Всё ближе чёрные точки с яркими фарами. Минут через пять будут. Пора рушник с привечальным хлебом в руки брать – дорогих гостей встречать. Развернул Нечаев холстину, аккуратно сложил и положил под куст. Взял саблю в левую руку и потянул из ножен, проверяя, как легко выходит она из своего ложа, а потом встал за раскидистый вяз, что издавна у калитки рос. Нет другой тропы к дому, если, конечно, не обкладывать его со всех сторон. Этим путём пойдут, никуда не денутся.

 

– Господи, благослови. Укрепи сердце и руки мои.

Дружно захлопали автомобильные дверцы. Одним за другим стали вылезать бравые молодчики. Второй… четвёртый… А где же тот рыжий, что на гриб похож, с разбитым носом и губами-лепёшками? Да вот он, здесь, родимый, за багажником схоронился. Значит, всего пятеро. Солидная делегация, разновозрастная. Кому под тридцать, а кому и за сорок. Те, конечно, посерьёзней, пообстоятельнее. Собрались в круг. Обсудить надо, но и не только. Двое вынули из-за пазухи что-то воронёное, с длинными стволами. Ага, с гостинцами приехали. Наговорились, условились и развернулись в линию, чтобы след в след, затылок в затылок потянуться волчьей трусцой к хате неприятеля.

– Вы, случаем, не меня ищите? – Егор резко вышел из-за дерева. Оторопели сокамерники, про «пушки» свои забыли. Вот она великая секунда замешательства. Мгновение, дающее шанс смелому перед оравой многочисленной.

Заплескалась зеркальная сталь алыми отсветами. Опешили налётчики, стали в кучу сбиваться. А Нечаеву только этого и надо. Корпус вправо-влево, качнуться назад, присесть на ноги и волчком провернуться, подсекая противников. Чуть слышно зачмокали «поцелуи» древнего мамлюкского оружия, прикладываясь то к шее, то к горлу, то к рёбрам растерявшихся охотников до чужого добра. Защёлкали ответные выстрелы, да, видно, поздно. Четверо повалились ржаными колосьями под серпом жнеца: кто просто так, с разрубленной грудью или безручный, а кто и без кости затылочной. Вроде и не ведал он боя сабельного, но пришла в лихую годину сама по себе сноровка не выученная, а унаследованная от рода казачьего, дедовского. Лишь пятый, тот, рыжий, меченый, в бегство ударился, вихляя толстой задницей.

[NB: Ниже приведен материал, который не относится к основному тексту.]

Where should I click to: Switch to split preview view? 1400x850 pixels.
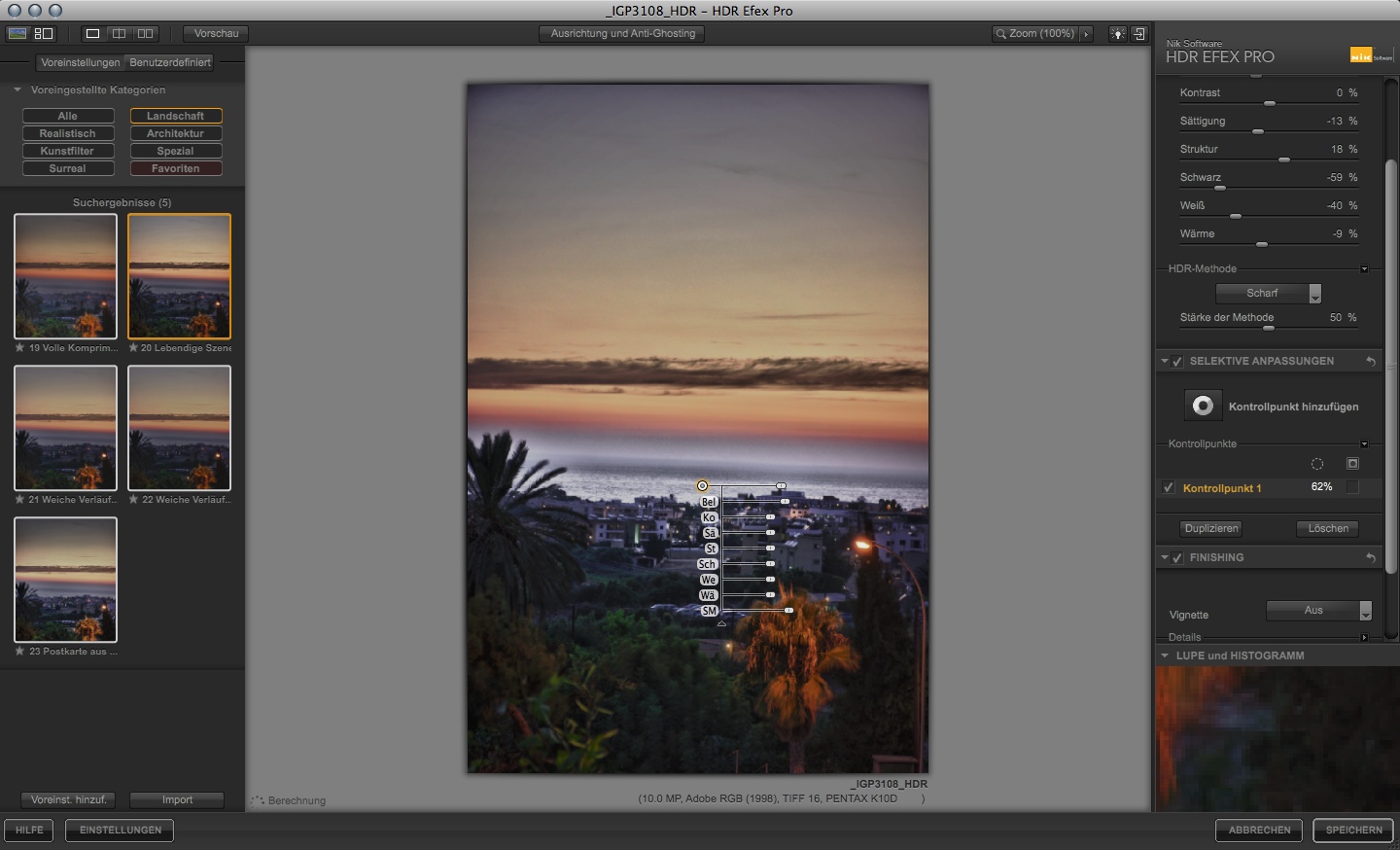[119, 33]
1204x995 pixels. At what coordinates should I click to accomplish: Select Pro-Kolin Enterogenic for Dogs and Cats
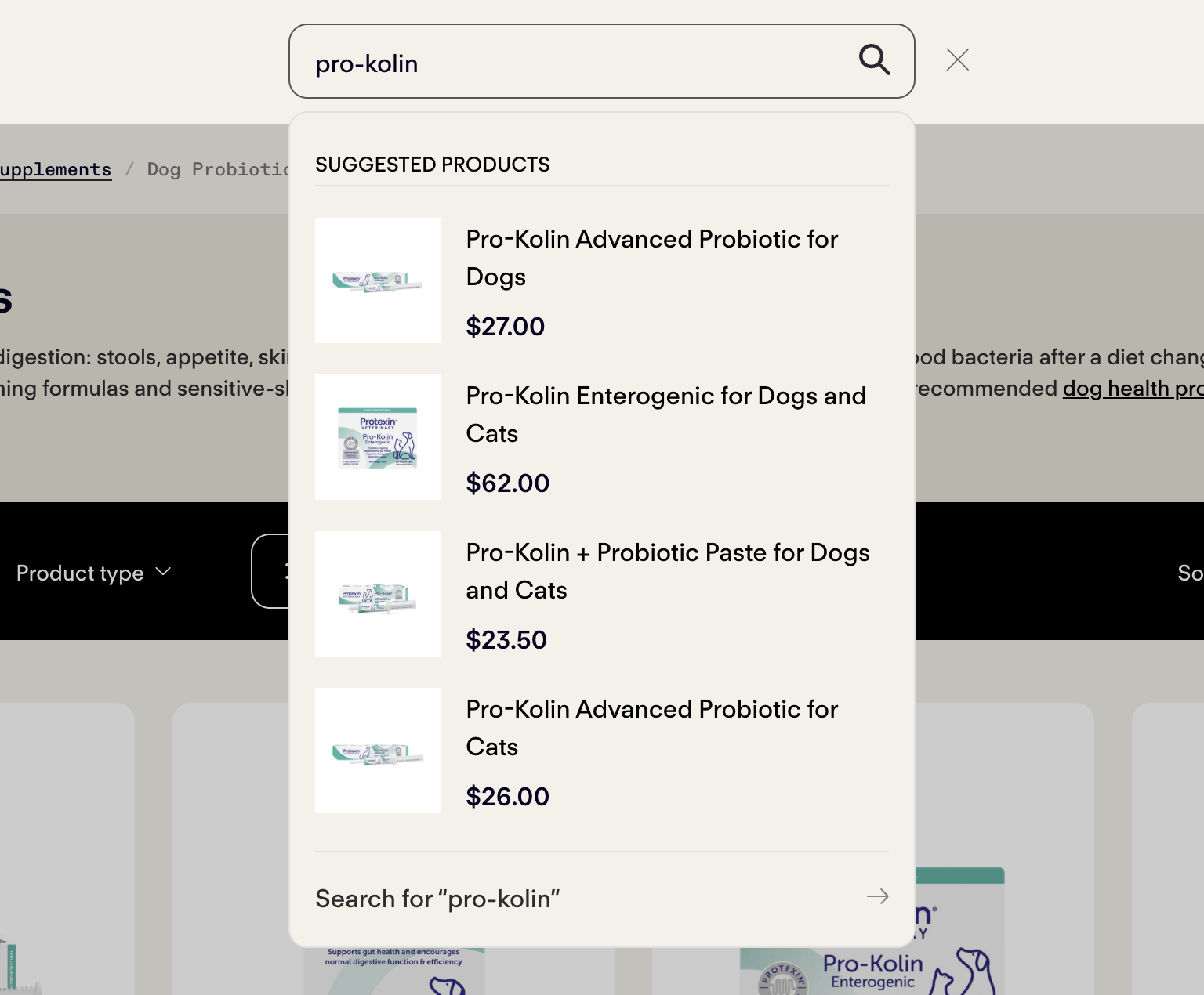(665, 414)
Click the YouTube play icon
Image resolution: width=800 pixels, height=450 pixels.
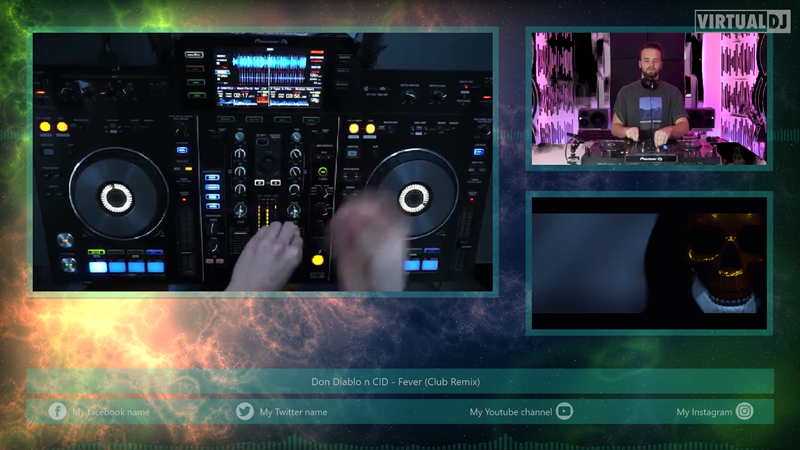coord(564,411)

Прилёг и Егор Нечаев на зелену траву, к дому ближнюю. Достали его свинцовые пули. Прокусили лёгкое и горло выбили. Смотрел казак в небо синее стекленеющими глазами и видел, что нет в нём ни печали, ни сожаления, а есть только облако первое, рассветное, что ему улыбается. Хотел в последний раз выдохнуть, да задержал дыхание. Углядел, как из-за косогора метнулся бурый шар и, пластаясь в прыжке, достал того, последнего, особливо наглого, что давеча ни за что обидел жену милую. Припозднился Черкес, запраздновался, всё окучивал подругу лохматую. Сердцем почуял, что приключилась кручина великая. Бросился безоглядно на помощь – на выручку. Вдвоём же легче отбить приступ вражеский.

Сбил с ног грозный кавказец лиходея рыжего. Припёр к земле могучими лапами и сомкнул на шее гигантские клыки. Плёвое дело для громадного пса, предводителя всех станичных собак, сломать хрупкие позвонки человека. Оставив свою жертву бездыханной, вернулся Черкес к своему хозяину и принялся лизать холодеющие щёки, а потом вскинул кверху лобастую голову, распахнул чудовищную пасть и завыл так, что, наверное, встрепенулись все серые лесные разбойники от Маныча до Хопра. Он выл, не глядя на бегущих со всех сторон людей. Какое ему дело до них, коль он не уберёг того, кого сам вызвался защищать тогда, полгода назад? Он выл, не обращая внимания на слёзы и причитания простоволосой женщины, которая стояла на коленях над трупом любимого и выламывала себе руки. Что тут скажешь, он и перед ней виноват.

Хорошо сложил буйну голову казак. С саблей в руке, на Донской земле. Правда, не в походе турецком и не на дальней Неметчине, а за дело верное, справедливое, отчий дом и семью свою защищая, землю родимую, руками предков ухоженную. Ну так что ж? Кто сказал, какой враг страшнее: внешний или внутренний? А за тихий Дон умереть – честь великая.